For each line in the data that includes "Given", make a copy.
BEGIN
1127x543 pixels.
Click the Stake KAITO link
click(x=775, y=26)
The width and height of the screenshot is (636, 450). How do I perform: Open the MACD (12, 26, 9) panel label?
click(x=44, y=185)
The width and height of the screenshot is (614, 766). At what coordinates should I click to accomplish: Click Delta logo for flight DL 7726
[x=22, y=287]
END
BEGIN
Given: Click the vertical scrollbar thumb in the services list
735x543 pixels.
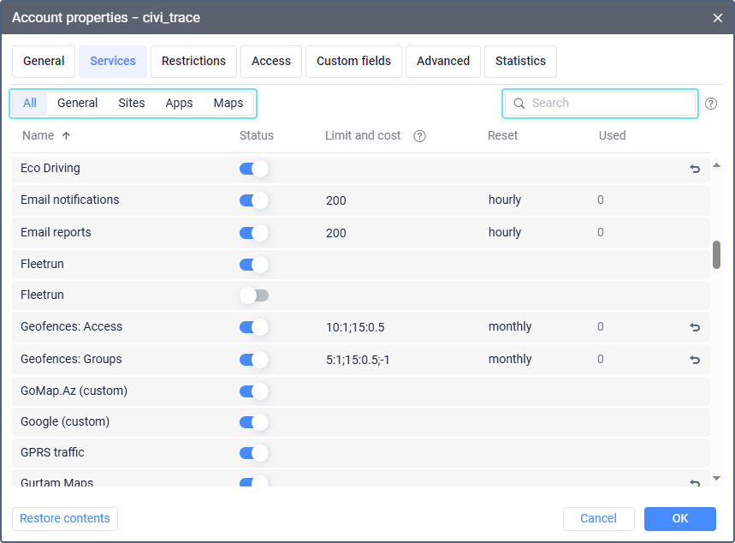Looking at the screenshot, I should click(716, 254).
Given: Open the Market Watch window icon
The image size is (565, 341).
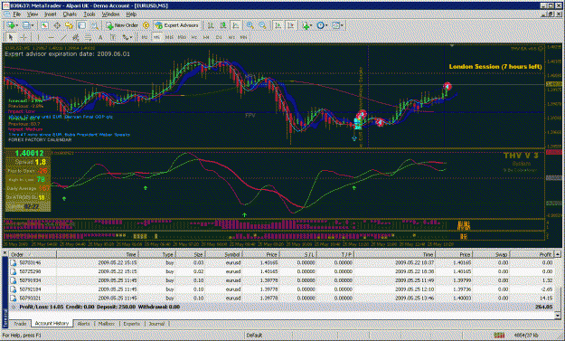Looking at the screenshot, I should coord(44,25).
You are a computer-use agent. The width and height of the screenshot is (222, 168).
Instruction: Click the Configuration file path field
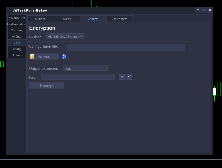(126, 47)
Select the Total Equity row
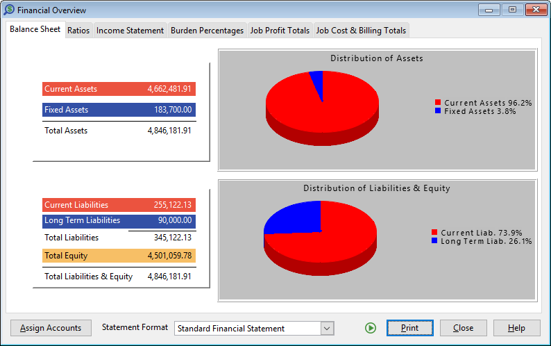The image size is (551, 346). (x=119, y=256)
END
▶ **Answer**
Given: Click the vertical scrollbar thumb in the services list
Given: Open the Market Watch window icon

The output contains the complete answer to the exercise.